Ernita Lascelles Ranson (May 1, 1890 – June 23, 1972) was an English actress, novelist, and playwright.

== Early life and education ==
Lascelles was born to English parents in Chile. She studied acting with Richard Boleslavski in 1923.

== Career ==
Lascelles was a stage actress in New York City and London. Her stage credits included roles in Much Ado About Nothing (1904), Doctor Faustus (1904), The Comedy of Errors (1904), Love and a Half-Pence (1906), When Knights Were Bold (1907), Lady Windemere's Fan (1911), The Miniature (1911), The Double Game (1912), A Gauntlet (1913), The Son and Heir (1913) Disraeli (1914), The Philanderer (1914), Plaster Saints (1914), When the Young Vine Blooms (1915), Gamblers All (1917), The Tragedy of Nan (1919), Polly with a Past (1919),The Madras House (1921), From Morn til Midnight (1922), Back to Methuselah (1922), The Dice of the Gods (1923), The Living Mask (1924), The Mongrel (1924), Adam Solitaire (1925), Fanny's First Play (1932), One Wife or Another (1933), The Silver Box (1935), and Murder with Pen and Ink (1935). She later starred in a 1944 production of Medea at Columbia University, but a reviewer found her performance "appalling, though admirably consistent in its misreading".

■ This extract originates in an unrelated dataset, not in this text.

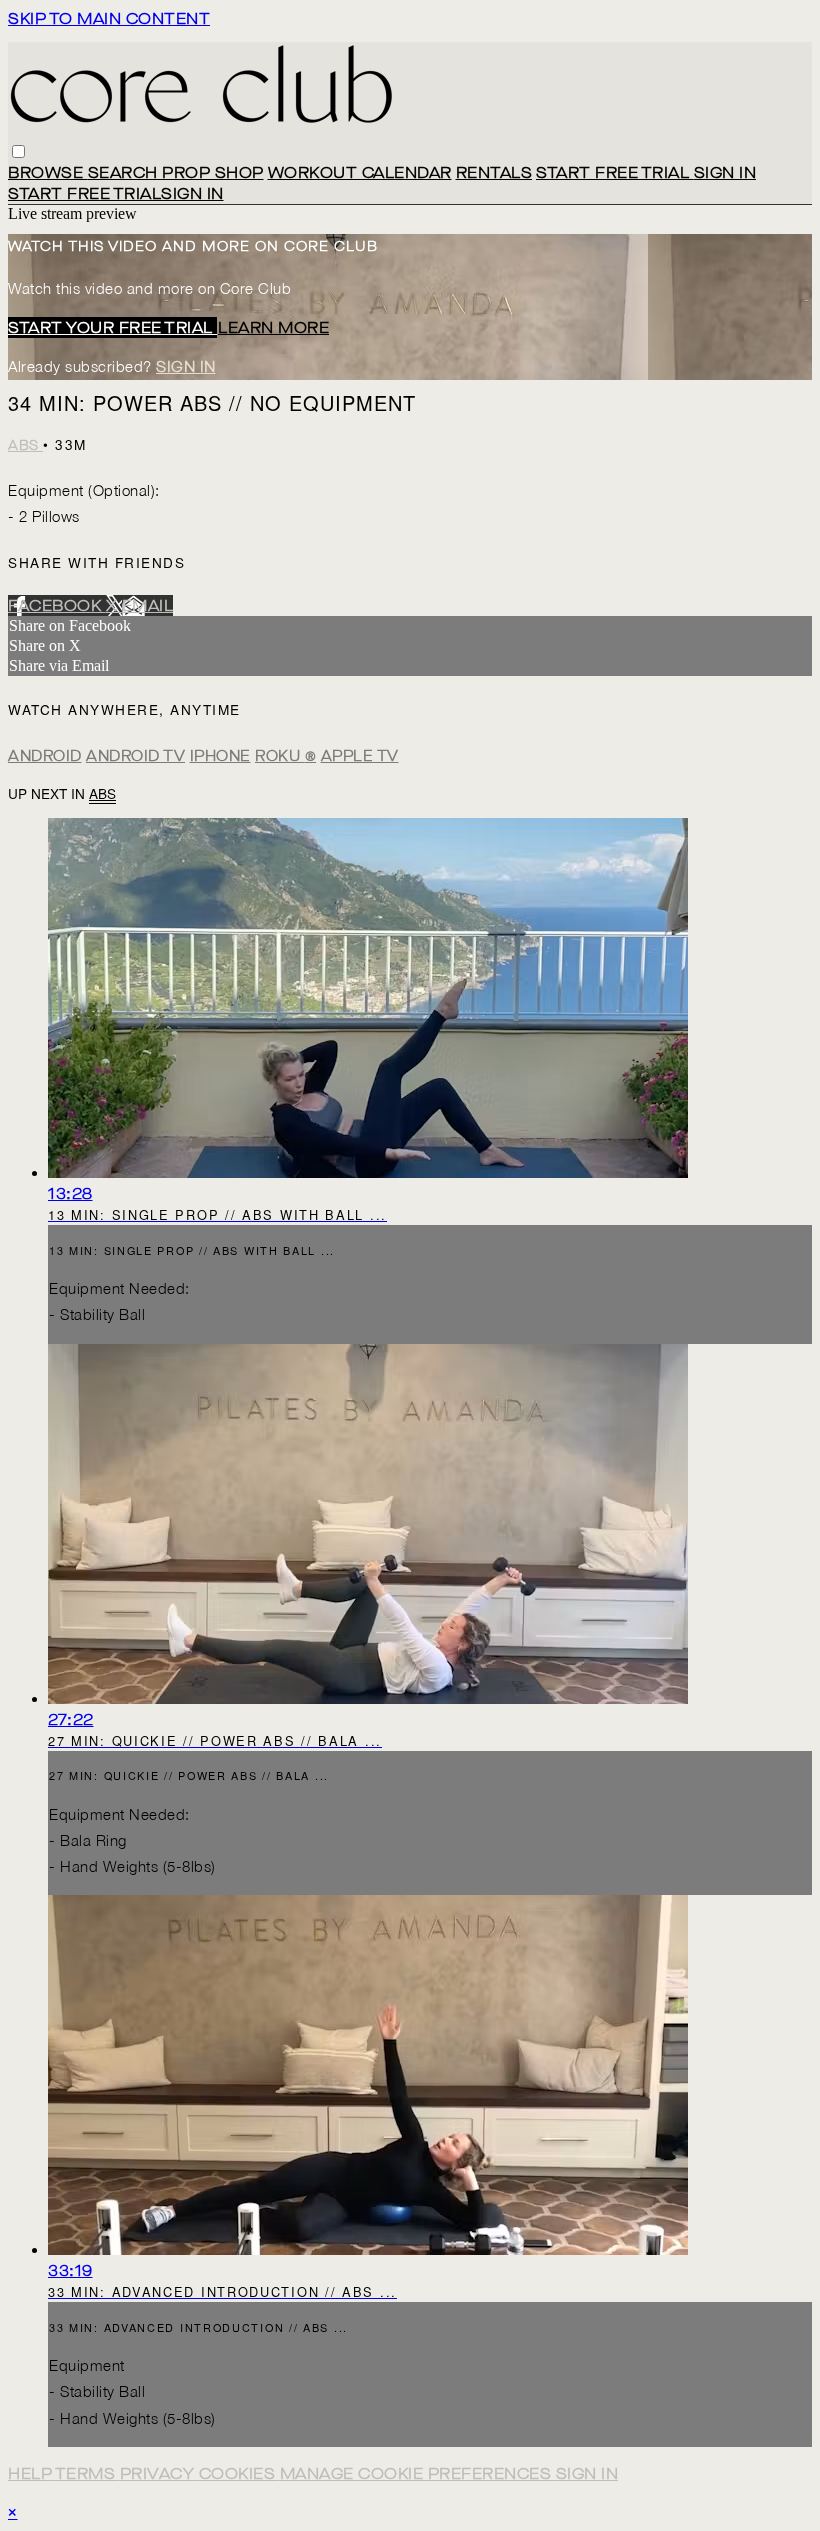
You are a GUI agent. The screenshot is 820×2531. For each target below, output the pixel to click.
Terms (87, 2473)
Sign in (725, 172)
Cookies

Her first novel, The Sacrificial Goat (1923), was set in the London theatre world, with a working actress as the main character, and another character based on George Bernard Shaw. Plays by Lascelles included a farce, Listen to Me (1926), The Bride Confesses (1932), Oh Youth! (1934) and historical plays Fire (1942), about Thomas Cranmer, and Lucretia (1927), about Lucrezia Borgia.

In 1953, Lascelles was on the staff of a girls' camp in Vermont.

== Personal life ==
Lascelles married fellow English actor Herbert Walter Ranson in 1908. They had daughters Joan and Naomi. Her husband died in 1970, and Lascelles died in 1972, aged 82, in New Hope, Pennsylvania.